According to the mechanical test results, the samples’ hardness, which is 630 HV and higher, is of the same order of magnitude as the hardness of this alloy obtained by arc melting [8]. This value significantly exceeds the hardness of any of the binary intermetallic compounds consisting of the HEA composition elements, which is no more than 280 HV. The increase in the hardness is achieved due to the implementation of the high-entropy alloy concept and by forming a crystal lattice with a high level of internal distortions. In addition, in practice, the structure of Ti25Zr25Ni25Co10Cu15 alloy after PBF-LB contains secondary Laves C15 phases. A decrease in the Hf content in alloys of the Ti–Zr–Hf–Ni–Co–Cu system makes the alloys less prone to forming Laves phases; however, according to [8], even in Hf-free Ti40Zr10Ni40Co5Cu5 alloy, there is about 1.7% of a C15 phase. Moreover, Ti25Zr25Ni25Co10Cu15 HEA structure contains particles of zirconium oxides ZrO2, which, together with Laves phases, lead to precipitation hardening of the alloy.

In terms of compressive ultimate strength and compressive yield strength, the synthesized samples are significantly inferior to the samples produced by conventional smelting technologies. In particular, in paper [8]., for Ti40Zr10Ni40Co5Cu5 and Ti30Zr20Ni30Co10Cu10 alloys, the ultimate strength is 1940 and 1935 MPa, and the yield strength is 1070 and 1630 MPa, respectively.

The structure of the samples obtained at MV1 double mode contains a significant amount of Laves phase that is mainly located at the B2 grain boundaries (Fig. 7d) and leads to brittle fracture of the alloy at low compressive stress. Another reason for the low values of the yield and ultimate stresses is the porosity of the sample. Although it is rather low and indicated as 0.63%, it is sufficient to assist fracture at lower loads. Heating the samples to 1050 °C, followed by water quenching, makes it possible to obtain a more uniform B2 phase composition and partially dissolve precipitates in the matrix (Figs. 6 and 7e), but this does not lead to a significant change in the mechanical characteristics (Fig. 9). This fact can also be explained by the presence of Zr oxides that is most noticeable after water quenching (Fig. 6).

However, the ductility of the synthesized alloy, which is 1.3%, is comparable to that of Ti30Zr20Ni30Co10Cu10 alloy, which is 1.8% [8], that indicates good prospects for using PBF-LB to obtain Ti–Zr–Ni–Co–Cu HEAs.

5 Conclusion

A fundamental possibility to obtain compact samples by powder bed fusion using a laser beam from Ti25Zr25Ni25Co10Cu15 HEA powder synthesized by MA followed by PS is shown.
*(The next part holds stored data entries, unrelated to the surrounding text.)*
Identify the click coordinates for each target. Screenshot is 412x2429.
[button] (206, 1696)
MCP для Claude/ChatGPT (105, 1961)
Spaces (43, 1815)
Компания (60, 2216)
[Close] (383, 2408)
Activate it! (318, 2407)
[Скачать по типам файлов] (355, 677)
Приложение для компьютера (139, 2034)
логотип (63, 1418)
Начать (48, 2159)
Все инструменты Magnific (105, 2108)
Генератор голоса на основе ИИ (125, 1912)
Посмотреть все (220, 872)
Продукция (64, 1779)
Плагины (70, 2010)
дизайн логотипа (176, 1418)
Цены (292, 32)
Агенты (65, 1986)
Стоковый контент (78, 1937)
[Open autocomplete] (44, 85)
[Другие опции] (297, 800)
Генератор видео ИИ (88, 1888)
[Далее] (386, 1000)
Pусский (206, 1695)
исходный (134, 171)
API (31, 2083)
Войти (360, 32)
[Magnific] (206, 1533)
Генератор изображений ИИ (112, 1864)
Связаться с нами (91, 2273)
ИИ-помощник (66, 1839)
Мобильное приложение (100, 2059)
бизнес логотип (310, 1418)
The optimal mode is determined to obtain samples without visible defects, with a porosity of less than 1%. It has parameters as followed:

Scanning of the sample “body”: laser power − 288 W, scanning speed 800 mm/s, layer thickness − 60 μm, number of scanning repetitions − 2, volume energy density − 120 J/mm3;

Scanning the sample contour: laser power − 350 W, scanning speed 800 mm/s, layer thickness − 60 μm, number of scanning repetitions − 3, volume energy density − 145 J/mm3.
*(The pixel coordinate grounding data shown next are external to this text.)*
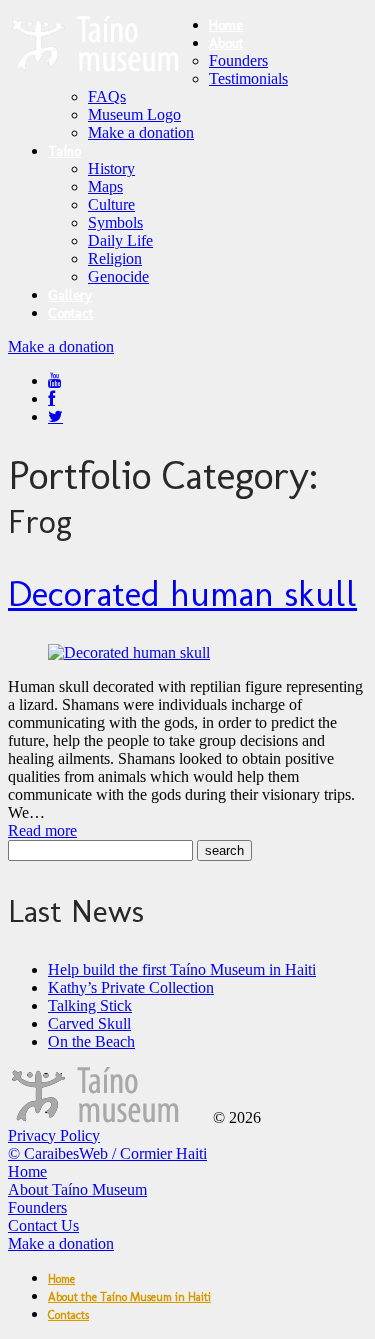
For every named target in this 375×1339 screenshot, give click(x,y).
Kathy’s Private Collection (131, 987)
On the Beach (91, 1041)
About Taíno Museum (77, 1189)
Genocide (118, 276)
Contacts (68, 1315)
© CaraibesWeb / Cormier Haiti (107, 1153)
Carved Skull (89, 1023)
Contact (70, 313)
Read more (42, 830)
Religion (115, 258)
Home (226, 25)
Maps (105, 186)
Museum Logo (134, 114)
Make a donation (141, 132)
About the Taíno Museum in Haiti (129, 1297)
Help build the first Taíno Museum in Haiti (182, 969)
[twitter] (55, 416)
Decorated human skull (182, 593)
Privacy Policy (54, 1135)
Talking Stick (90, 1005)
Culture (111, 204)
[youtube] (55, 380)
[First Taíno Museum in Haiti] (108, 1117)
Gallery (70, 295)
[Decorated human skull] (129, 652)
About (226, 43)
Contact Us (43, 1225)
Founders (238, 60)
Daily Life (120, 240)
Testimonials (248, 78)
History (111, 168)
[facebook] (51, 398)
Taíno (64, 151)
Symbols (115, 222)
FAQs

During PBF-LB of the HEA powders, a mixed structure is formed, consisting of grains of B2-TiNi-austenite (average size ~ 5 μm) with Laves phases and zirconium oxides.

The hardness of Ti25Zr25Ni25Co10Cu15 alloy after PBF-LB is more than 600 HV that significantly exceeds the values obtained after conventional technologies.

According to the compressive ultimate strength, 640 MPa, and the compressive yield strength, 600 MPa, the synthesized samples are significantly inferior to those produced by conventional smelting technologies. However, the plasticity of 1.3% is comparable to that of the conventional alloys and indicates the prospects of using PBF-LB to obtain the Ti–Zr–Ni–Co–Cu HEAs.